● **Problem statement**
When the line with "Instruction: Click the Stan" appears below, start repeating lines exactly, and keep going through the line with "Task: Click the Inserir Ofício document icon"; add nothing outside that span.

● **Extracted material**
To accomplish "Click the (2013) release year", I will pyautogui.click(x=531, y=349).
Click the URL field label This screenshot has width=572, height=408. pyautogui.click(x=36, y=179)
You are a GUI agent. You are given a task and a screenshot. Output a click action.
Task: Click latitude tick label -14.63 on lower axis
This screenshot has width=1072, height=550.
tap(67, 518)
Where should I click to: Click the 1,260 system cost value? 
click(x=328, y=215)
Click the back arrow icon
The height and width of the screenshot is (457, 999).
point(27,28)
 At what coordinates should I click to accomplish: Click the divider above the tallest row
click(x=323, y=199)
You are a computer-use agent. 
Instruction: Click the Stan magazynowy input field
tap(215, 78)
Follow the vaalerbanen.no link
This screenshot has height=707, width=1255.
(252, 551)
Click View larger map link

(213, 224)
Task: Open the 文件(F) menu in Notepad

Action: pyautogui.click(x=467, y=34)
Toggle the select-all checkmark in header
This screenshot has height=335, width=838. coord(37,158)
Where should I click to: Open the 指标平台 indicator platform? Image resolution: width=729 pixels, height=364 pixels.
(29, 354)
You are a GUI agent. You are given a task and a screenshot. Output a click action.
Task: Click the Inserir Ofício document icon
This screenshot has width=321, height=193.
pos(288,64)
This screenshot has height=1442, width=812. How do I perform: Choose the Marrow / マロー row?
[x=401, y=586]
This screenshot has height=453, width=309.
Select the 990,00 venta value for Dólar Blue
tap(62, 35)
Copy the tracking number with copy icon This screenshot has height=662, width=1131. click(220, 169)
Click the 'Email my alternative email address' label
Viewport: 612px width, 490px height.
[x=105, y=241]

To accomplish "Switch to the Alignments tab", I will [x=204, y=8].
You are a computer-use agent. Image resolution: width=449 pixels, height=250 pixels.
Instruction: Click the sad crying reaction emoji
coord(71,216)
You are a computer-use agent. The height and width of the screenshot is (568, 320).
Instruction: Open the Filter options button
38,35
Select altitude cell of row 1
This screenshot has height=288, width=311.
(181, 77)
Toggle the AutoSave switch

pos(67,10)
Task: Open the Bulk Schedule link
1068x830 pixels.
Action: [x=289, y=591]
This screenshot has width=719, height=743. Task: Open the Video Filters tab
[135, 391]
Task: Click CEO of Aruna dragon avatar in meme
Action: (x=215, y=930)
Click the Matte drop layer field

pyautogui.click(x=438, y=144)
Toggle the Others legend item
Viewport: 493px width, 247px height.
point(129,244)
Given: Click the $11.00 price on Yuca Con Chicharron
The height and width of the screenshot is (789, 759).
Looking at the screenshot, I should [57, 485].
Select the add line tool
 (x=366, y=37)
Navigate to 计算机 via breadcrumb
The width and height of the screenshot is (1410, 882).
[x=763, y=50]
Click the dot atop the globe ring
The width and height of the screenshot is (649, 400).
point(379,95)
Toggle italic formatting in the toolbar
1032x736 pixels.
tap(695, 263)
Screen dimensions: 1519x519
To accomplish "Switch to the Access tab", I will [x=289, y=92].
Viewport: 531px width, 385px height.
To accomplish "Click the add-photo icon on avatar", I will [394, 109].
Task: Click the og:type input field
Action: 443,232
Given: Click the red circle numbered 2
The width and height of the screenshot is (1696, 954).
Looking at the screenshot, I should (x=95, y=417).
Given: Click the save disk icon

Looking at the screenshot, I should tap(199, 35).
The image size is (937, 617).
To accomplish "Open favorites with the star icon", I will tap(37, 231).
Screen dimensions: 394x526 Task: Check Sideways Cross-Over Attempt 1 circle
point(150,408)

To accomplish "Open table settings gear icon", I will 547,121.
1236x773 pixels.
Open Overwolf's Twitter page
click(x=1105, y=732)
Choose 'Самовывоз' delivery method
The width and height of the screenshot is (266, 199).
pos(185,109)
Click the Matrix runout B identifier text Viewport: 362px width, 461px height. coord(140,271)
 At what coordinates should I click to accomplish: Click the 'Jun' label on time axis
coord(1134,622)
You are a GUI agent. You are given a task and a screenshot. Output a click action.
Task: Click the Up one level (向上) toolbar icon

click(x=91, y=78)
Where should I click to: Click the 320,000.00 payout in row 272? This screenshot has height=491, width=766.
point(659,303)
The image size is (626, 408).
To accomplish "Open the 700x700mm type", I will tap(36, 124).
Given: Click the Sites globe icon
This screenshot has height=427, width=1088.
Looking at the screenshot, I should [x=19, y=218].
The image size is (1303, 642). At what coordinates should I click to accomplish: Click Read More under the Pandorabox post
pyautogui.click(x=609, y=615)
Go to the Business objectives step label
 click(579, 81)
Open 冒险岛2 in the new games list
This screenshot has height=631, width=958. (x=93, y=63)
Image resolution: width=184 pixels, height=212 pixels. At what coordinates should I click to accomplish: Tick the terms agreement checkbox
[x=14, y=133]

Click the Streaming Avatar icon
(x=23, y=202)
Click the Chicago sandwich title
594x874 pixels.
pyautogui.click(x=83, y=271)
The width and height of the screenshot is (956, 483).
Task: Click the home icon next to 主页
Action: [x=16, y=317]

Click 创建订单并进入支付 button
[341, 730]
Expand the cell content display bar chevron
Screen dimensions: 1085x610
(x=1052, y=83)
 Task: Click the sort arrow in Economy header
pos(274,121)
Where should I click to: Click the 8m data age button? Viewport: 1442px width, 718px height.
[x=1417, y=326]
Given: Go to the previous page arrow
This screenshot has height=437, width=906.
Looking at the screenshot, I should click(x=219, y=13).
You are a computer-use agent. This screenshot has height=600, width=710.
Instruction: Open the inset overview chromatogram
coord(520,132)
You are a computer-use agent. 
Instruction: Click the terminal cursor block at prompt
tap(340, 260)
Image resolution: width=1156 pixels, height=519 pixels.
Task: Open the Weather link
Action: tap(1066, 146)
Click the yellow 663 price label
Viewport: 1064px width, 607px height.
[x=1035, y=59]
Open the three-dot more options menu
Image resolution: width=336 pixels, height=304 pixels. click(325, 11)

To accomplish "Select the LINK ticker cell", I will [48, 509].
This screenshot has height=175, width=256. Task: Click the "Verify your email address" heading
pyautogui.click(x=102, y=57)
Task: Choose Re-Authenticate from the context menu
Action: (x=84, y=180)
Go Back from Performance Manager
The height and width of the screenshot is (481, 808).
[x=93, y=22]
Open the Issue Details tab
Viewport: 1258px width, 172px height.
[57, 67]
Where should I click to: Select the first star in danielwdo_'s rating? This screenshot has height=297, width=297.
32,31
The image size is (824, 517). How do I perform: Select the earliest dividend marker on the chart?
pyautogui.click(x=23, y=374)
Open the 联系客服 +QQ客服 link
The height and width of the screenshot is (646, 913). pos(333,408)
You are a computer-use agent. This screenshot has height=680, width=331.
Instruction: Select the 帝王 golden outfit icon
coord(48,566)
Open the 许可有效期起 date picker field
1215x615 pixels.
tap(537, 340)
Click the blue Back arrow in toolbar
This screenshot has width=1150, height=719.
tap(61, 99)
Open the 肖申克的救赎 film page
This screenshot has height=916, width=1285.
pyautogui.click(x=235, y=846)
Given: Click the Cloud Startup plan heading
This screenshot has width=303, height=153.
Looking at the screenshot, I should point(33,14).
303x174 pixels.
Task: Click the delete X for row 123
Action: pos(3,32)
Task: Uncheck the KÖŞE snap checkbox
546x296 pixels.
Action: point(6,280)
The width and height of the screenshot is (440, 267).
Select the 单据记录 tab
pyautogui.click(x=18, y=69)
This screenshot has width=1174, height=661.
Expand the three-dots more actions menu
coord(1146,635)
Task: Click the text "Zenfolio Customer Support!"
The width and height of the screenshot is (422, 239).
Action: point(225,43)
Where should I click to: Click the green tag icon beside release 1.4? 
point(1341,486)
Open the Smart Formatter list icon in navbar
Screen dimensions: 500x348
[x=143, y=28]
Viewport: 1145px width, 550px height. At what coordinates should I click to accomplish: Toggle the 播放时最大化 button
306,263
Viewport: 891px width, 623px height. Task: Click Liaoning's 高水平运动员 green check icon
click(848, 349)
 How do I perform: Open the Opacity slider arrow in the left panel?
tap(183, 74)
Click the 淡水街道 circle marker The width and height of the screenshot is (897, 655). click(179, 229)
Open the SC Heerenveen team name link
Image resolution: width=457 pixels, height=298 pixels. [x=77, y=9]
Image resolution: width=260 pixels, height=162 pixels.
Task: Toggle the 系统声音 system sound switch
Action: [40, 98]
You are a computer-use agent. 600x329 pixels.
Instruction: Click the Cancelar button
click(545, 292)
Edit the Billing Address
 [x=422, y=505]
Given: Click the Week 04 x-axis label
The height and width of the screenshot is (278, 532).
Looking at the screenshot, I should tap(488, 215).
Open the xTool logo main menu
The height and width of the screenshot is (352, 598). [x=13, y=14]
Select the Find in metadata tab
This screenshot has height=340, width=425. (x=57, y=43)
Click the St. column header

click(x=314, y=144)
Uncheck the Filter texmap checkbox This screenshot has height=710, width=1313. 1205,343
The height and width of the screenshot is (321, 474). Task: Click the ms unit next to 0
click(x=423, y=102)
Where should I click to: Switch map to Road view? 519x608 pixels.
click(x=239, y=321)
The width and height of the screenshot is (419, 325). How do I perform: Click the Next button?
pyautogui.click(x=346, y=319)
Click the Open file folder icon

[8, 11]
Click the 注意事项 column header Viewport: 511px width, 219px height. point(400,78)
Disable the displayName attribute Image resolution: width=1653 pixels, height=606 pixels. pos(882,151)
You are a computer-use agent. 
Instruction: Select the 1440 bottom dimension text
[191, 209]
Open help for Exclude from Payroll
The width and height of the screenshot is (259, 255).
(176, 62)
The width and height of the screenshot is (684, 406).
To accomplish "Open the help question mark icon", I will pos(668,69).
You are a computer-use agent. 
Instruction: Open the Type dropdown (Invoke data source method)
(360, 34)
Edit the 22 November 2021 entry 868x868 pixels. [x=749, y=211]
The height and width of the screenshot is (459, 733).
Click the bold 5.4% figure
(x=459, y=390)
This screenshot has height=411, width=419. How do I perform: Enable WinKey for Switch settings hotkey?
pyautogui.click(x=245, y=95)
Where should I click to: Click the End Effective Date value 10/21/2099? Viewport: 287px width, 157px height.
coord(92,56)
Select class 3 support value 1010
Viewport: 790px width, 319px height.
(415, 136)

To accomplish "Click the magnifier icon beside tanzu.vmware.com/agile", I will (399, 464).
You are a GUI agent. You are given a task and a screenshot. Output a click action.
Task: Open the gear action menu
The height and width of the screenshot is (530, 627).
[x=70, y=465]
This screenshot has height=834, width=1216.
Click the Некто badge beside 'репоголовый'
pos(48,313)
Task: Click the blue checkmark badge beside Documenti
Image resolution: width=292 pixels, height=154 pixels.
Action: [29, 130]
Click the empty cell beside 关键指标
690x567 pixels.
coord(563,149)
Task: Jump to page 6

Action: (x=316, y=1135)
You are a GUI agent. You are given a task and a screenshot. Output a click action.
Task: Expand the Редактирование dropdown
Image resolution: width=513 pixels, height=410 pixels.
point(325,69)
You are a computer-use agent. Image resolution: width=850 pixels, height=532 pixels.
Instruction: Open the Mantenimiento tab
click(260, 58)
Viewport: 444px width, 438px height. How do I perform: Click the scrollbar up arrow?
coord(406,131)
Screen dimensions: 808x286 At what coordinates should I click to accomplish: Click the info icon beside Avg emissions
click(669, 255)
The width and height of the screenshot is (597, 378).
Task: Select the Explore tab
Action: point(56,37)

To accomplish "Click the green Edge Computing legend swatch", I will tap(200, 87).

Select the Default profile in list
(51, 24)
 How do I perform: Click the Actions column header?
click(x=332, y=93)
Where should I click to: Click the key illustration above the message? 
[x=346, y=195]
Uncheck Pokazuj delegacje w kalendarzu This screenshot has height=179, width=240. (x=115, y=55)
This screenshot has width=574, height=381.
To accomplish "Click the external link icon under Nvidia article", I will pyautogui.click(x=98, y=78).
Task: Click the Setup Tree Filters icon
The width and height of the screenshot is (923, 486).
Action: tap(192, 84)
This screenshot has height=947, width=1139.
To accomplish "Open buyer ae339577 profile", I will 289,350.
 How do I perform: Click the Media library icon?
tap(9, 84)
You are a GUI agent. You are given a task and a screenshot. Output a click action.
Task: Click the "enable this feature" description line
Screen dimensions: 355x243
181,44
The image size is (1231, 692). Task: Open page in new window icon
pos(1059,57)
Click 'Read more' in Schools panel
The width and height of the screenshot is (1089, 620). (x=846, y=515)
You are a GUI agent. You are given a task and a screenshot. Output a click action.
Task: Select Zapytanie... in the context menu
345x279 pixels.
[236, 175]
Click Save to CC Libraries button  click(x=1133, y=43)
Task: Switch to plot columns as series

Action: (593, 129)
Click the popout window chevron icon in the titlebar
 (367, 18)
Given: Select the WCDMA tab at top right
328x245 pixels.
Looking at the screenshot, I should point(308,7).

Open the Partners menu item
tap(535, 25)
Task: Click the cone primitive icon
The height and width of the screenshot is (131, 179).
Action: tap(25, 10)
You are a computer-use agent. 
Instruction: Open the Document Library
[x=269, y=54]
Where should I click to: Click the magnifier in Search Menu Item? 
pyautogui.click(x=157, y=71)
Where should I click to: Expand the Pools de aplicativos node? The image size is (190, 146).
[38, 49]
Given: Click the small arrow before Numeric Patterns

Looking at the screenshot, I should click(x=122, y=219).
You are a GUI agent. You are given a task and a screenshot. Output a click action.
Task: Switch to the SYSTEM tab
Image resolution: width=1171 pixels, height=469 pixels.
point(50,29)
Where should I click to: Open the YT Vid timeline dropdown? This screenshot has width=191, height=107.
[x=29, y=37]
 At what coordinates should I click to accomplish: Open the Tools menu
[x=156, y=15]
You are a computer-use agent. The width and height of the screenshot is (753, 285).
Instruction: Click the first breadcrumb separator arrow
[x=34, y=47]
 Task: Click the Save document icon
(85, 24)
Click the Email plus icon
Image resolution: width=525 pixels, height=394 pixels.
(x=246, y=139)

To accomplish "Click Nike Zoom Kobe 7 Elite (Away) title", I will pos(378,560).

● **Answer for this exercise**
Instruction: Click the Stan magazynowy input field
tap(215, 78)
Follow the vaalerbanen.no link
This screenshot has height=707, width=1255.
(252, 551)
Click View larger map link

(213, 224)
Task: Open the 文件(F) menu in Notepad

Action: pyautogui.click(x=467, y=34)
Toggle the select-all checkmark in header
This screenshot has height=335, width=838. coord(37,158)
Where should I click to: Open the 指标平台 indicator platform? Image resolution: width=729 pixels, height=364 pixels.
(29, 354)
You are a GUI agent. You are given a task and a screenshot. Output a click action.
Task: Click the Inserir Ofício document icon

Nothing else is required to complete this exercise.